Em Portugal, milhares de pessoas vivem anos com sinais subtis de desgaste no joelho antes de receberem um diagnóstico claro. A dor costuma ser o último capítulo, não o primeiro.
A cartilagem articular não tem nervos como a pele. Por isso, o corpo comunica através de rigidez matinal, perda de amplitude, estalidos, cansaço muscular e sensação de instabilidade ao descer escadas.
O erro mais comum é esperar pela dor forte. Nessa fase, o padrão de marcha já mudou e outras articulações — anca, tornozelo, coluna — começaram a compensar.
A prevenção eficaz combina força muscular (especialmente quadricípite e isquiotibiais), mobilidade, sono, nutrição anti-inflamatória e suporte articular adequado quando necessário.

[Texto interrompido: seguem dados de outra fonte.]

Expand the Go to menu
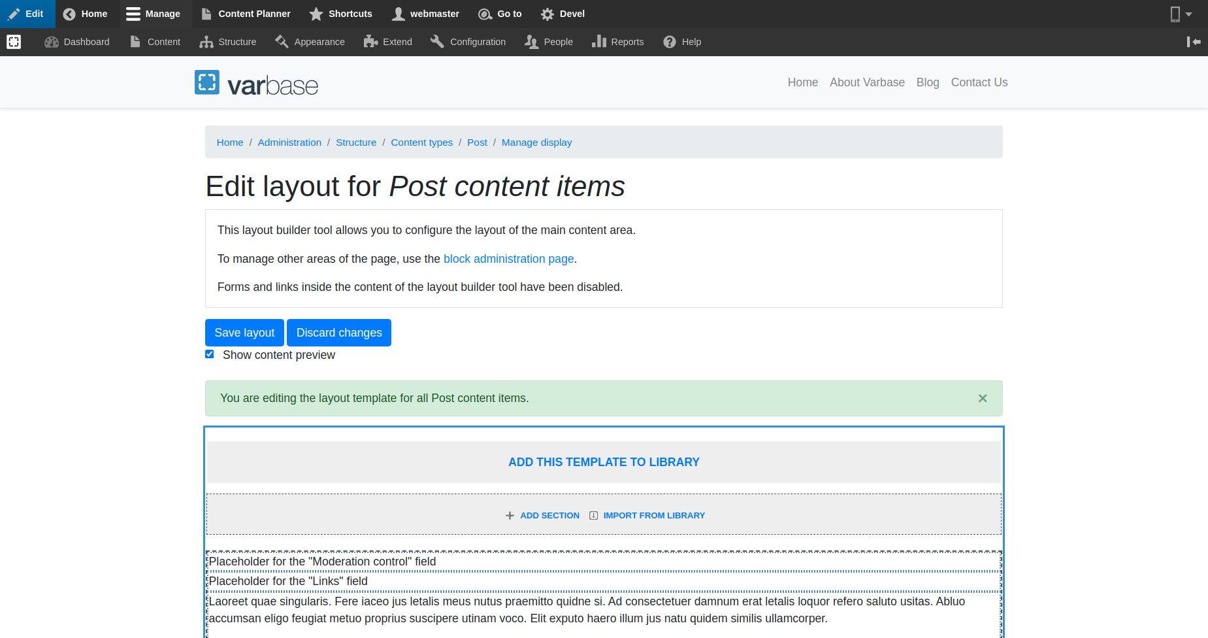The image size is (1208, 638). click(500, 14)
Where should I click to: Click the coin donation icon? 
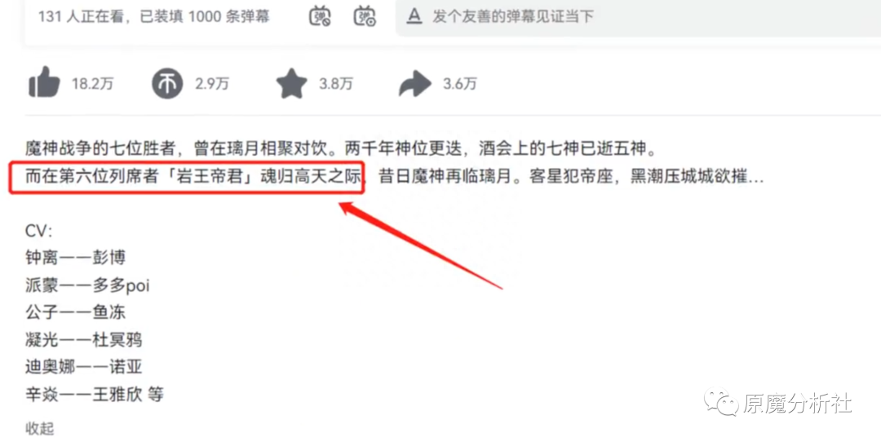[x=167, y=84]
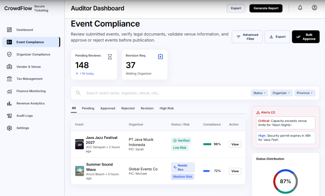
Task: Click the search event name field
Action: click(x=166, y=93)
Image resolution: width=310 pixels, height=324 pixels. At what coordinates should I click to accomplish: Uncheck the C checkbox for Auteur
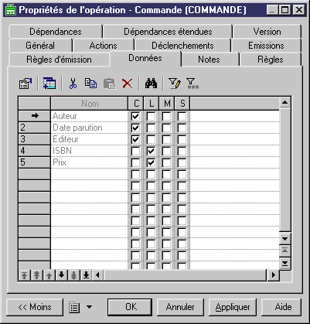pyautogui.click(x=135, y=116)
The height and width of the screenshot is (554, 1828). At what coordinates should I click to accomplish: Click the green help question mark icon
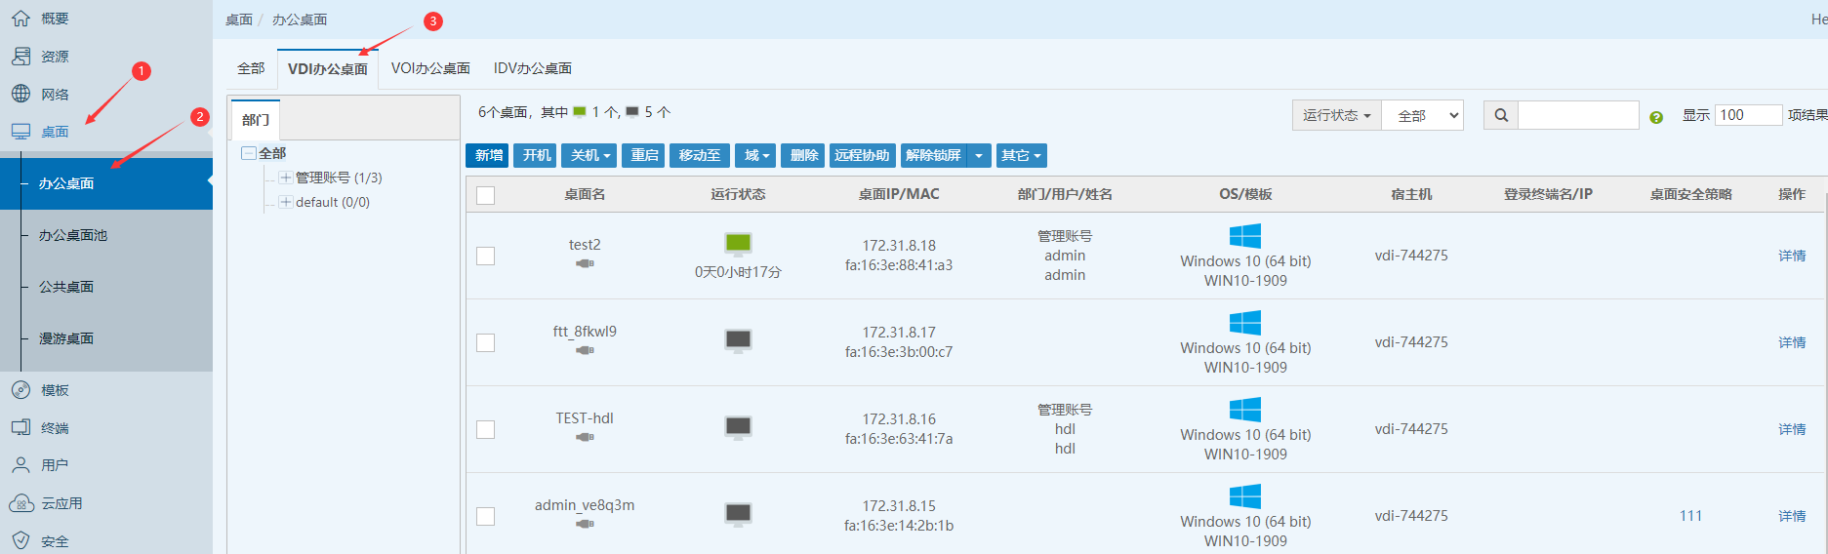(1655, 117)

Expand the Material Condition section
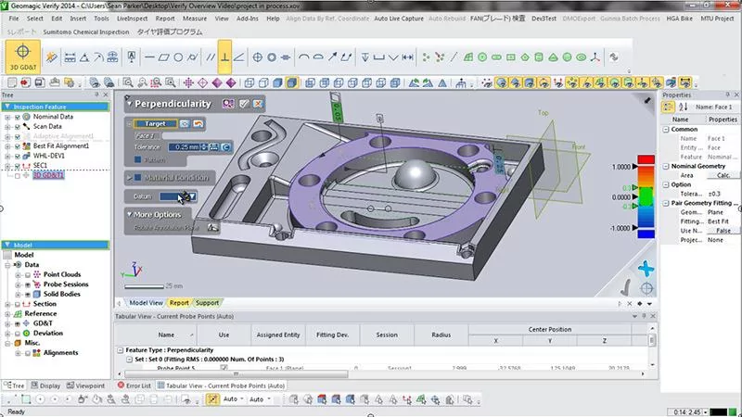point(129,177)
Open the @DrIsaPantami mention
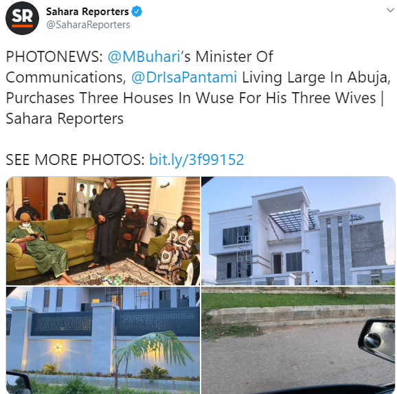 click(184, 77)
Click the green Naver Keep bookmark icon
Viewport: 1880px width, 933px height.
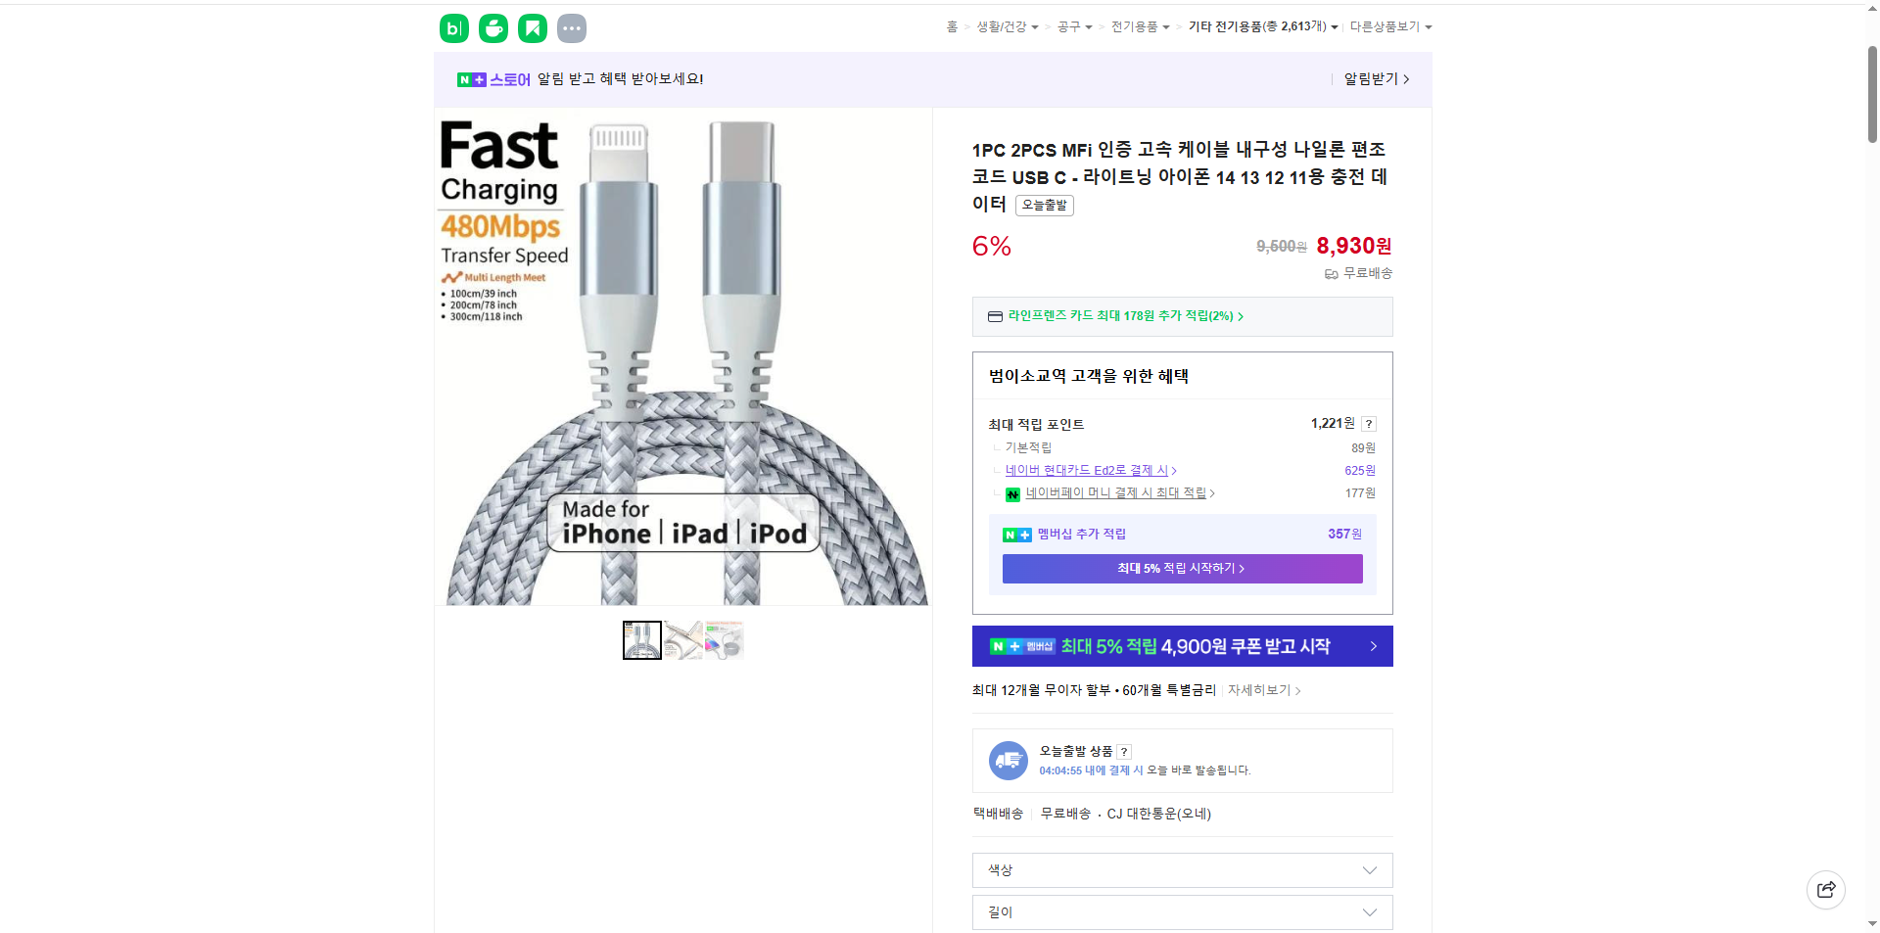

O objetivo não é ter joelhos perfeitos, mas joelhos capazes de suportar a vida real: escadas, caminhadas, trabalho, treino e descanso.
O que fazer a seguir
Use esta informação como ponto de partida para conversar melhor com o seu médico, fisioterapeuta ou nutricionista. Informação séria não substitui avaliação individual, mas melhora as perguntas que leva à consulta.
Fontes: revisão editorial ARTICULAÇÃO; diretrizes europeias de reumatologia, ortopedia e fisioterapia; literatura científica recente.